- [Document extract]:
+++

In physics and engineering, the word **vector** typically refers to a quantity that has close relationship to the spatial coordinates, informally described as an object with a "magnitude" and a "direction". The word *vector* is also now used for more general concepts (see also vector and generalizations below), but in this article we describe the original spatial meaning except where otherwise noted.

A common example of a vector is force — it has a magnitude and an orientation in three dimensions (or however many spatial dimensions one has), and multiple forces sum according to the parallelogram law.

A vector can be formally defined by its relationship to the spatial coordinate system under rotations. Alternatively, it can be defined in a coordinate-free fashion via a tangent space of a three-dimensional manifold in the language of differential geometry. These definitions are discussed in more detail below.

A spatial vector is a special case of a tensor and is also analogous to a four-vector in relativity (and is sometimes therefore called a *three-vector* in reference to the three spatial dimensions, although this term also has another meaning for p-vectors of differential geometry). Vectors are the building blocks of vector fields and vector calculus.

+++

- [Supplied material]:
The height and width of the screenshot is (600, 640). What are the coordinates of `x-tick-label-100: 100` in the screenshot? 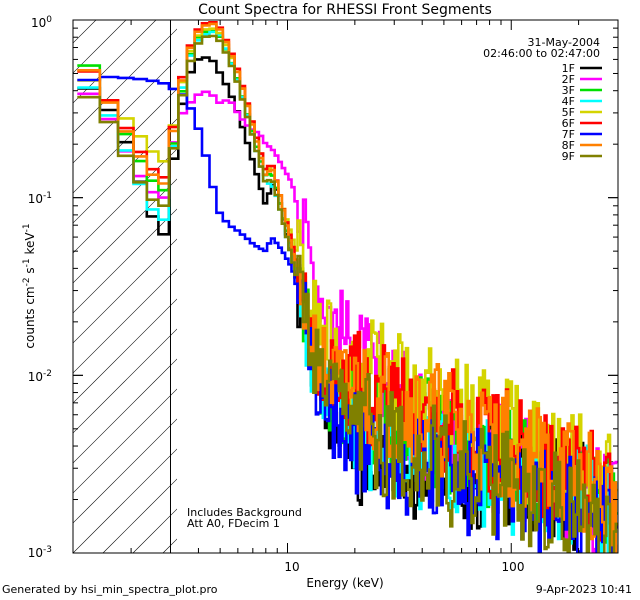 It's located at (514, 567).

+++

- [Exercise tasks]:
1 – In the vector passage, what law do multiple forces sum according to?
2 – Print the vector passage from "A common example" up to and including "and vector calculus.".

- [Response list]:
1 – The parallelogram law.

2 –
A common example of a vector is force — it has a magnitude and an orientation in three dimensions (or however many spatial dimensions one has), and multiple forces sum according to the parallelogram law.

A vector can be formally defined by its relationship to the spatial coordinate system under rotations. Alternatively, it can be defined in a coordinate-free fashion via a tangent space of a three-dimensional manifold in the language of differential geometry. These definitions are discussed in more detail below.

A spatial vector is a special case of a tensor and is also analogous to a four-vector in relativity (and is sometimes therefore called a *three-vector* in reference to the three spatial dimensions, although this term also has another meaning for p-vectors of differential geometry). Vectors are the building blocks of vector fields and vector calculus.